Cultural competence among health care providers has emerged as a critical public policy issue. It can be defined broadly as the ability to understand, appreciate and interact with people from cultures or belief systems different from one’s own.1 Cultural competence has taken on an even greater importance with the current focus on health care disparities among diverse patient populations. Cultural competence is viewed as a prerequisite to reducing these disparities.
Cultural competence in hearing health care
If audiologists are to successfully meet the needs of rapidly changing and diverse patient populations, cultural competence must be a key value in family-centered hearing health care. Indeed, a growing body of research is confirming that cultural competence results in improved communication with patients and families, improved outcomes, better patient satisfaction and adherence to recommendations and instructions.2
Conversely, poorer health outcomes are reported when socio-cultural differences between patients and providers are not acknowledged and/or reconciled.3 Positive health outcomes are associated with culturally competent practice because of the respect perceived by patients and their families. Ultimately, this can lead to increased mutual trust and even greater likelihood that recommendations will be followed.
Benefits beyond trust and compliance
Further support for culturally competent hearing health care delivery is seen in the critical role it plays in evidence-based practice (EBP). The classic ‘pillars’ of EBP include patient values, clinical expertise and relevant research.4
The accurate practice of EBP, therefore, includes an equal emphasis on patient values, not just current research and professional expertise. As such, if culturally sensitive consideration of patient values is not included in our care, then we are not truly providing EBP to our patients and their families.

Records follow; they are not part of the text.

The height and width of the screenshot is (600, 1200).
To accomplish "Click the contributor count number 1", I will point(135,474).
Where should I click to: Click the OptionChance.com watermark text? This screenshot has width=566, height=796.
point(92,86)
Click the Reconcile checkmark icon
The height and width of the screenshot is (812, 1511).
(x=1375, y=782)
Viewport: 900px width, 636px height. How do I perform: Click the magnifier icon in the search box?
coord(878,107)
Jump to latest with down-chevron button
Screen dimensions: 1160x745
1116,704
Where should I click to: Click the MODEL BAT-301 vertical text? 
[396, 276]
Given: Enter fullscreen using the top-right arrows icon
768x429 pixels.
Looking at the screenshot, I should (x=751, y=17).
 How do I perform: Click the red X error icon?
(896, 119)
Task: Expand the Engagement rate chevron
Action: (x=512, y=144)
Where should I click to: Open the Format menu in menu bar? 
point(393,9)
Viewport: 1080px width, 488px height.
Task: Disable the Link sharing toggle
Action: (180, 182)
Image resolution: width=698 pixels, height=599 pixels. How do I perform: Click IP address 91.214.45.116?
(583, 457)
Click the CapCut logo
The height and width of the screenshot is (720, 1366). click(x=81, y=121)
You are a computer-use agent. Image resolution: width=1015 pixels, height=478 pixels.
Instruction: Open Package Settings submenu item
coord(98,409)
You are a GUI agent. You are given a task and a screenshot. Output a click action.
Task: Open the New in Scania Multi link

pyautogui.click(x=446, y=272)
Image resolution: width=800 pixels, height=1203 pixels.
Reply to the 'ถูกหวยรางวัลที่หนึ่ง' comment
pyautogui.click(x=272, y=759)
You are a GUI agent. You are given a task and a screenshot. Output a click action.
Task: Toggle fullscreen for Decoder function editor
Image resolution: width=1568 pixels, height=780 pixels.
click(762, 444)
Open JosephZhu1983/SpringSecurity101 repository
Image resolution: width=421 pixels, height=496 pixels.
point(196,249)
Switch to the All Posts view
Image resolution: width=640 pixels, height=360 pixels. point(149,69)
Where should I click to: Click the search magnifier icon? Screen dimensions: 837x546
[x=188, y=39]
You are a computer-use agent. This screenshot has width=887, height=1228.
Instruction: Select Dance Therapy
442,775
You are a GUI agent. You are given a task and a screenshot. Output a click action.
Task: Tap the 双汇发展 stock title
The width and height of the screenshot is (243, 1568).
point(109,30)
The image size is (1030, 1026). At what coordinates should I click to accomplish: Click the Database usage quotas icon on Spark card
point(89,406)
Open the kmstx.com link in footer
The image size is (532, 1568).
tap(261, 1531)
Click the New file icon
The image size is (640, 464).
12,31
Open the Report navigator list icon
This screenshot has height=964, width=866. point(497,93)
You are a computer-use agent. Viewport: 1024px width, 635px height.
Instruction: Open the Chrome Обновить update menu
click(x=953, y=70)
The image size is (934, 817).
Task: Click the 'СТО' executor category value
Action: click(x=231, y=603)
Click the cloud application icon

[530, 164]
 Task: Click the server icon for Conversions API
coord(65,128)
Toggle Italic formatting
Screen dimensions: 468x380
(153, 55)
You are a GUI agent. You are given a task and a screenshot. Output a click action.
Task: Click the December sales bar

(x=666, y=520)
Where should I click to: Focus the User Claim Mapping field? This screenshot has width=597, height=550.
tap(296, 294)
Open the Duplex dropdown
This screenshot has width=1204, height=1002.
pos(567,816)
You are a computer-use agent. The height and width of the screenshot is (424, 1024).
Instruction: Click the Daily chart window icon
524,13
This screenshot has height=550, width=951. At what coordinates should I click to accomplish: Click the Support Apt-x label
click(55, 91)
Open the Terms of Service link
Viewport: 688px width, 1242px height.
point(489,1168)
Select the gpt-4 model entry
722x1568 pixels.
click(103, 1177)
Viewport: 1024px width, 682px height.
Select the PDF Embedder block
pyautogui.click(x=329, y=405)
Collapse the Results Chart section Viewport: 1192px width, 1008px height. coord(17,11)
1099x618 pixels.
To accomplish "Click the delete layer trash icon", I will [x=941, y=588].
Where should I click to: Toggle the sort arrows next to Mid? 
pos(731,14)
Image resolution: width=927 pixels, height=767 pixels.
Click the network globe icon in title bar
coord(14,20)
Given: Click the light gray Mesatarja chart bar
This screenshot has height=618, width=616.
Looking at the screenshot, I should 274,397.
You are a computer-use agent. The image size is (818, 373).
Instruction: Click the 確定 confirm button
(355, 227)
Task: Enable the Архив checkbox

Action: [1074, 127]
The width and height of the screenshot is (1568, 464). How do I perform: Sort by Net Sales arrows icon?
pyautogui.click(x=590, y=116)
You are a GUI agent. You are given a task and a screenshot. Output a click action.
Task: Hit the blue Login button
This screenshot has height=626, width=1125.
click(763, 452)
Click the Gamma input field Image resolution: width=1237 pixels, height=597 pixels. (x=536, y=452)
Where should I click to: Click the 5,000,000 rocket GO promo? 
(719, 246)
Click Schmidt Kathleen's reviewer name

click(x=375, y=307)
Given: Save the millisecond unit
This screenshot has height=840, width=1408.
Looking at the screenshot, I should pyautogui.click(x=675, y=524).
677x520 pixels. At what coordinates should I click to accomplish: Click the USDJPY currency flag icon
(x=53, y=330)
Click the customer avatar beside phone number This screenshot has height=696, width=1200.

There is no one protocol or path to becoming a culturally competent healthcare provider. The goal should be to provide the highest quality of care to all patients and their families regardless of their race, ethnicity, culture, language or literacy.5
An ongoing approach to learning about the characteristics and values of patients and families should be multi-pronged with the dual aims of increasing sensitivity, awareness and knowledge while incorporating tangible, family-centered practices. Providing culturally competent hearing healthcare is a win-win for all stake-holders: patients, their families, the community, society and audiologists.
1. DeAngelis, T. (2015). In search of cultural competence. Monitor on Psychology, 46, (3), p. 64.
2. Betancourt, J.R., Green, A.R., Carrillo, J.E. and Park, E.R. (2005). Cultural competence and health care disparities: Key perspectives and trends. Health Affairs, 24, (2).
3. Williams, D.R. and T. D. Rucker, T.D. (2000). Understanding and addressing racial disparities in health care. Health Care Financing Review, 21, (4), pp. 75–90.
4. Sackett, D.L., Rosenberg,W., Gray, J., Hayens, R. (1996). Evidence based medicine: what it is and what it isn’t. British Medical Journal. 312, pp.71–72.
5. Georgetown University Health Policy Institute. (2019). https://hpi.georgetown.edu/cultural/#. Accessed November 18, 2019.
For further interesting reading on this topic:
McGregor, B. Belton, A., Henry, T., Wrenn, G. and Holden, K. (2019). Improving behavioral health equity through cultural competence training of health care providers. Ethnicity & Disease. 29 (Supp 2), pp. 359-364.
Truong, M., Paradies, Y. and Priest, N. ( 2014). Interventions to improve cultural competency in healthcare: a systematic review of reviews. BMC Health Serv Research. 2014; 14: 99.
Saha, S., Beach, M.C. and Cooper, L.A.. (2008). Patient centeredness, cultural competence and healthcare quality. Journal of National Medical Association. 100(11), pp. 1275–1285.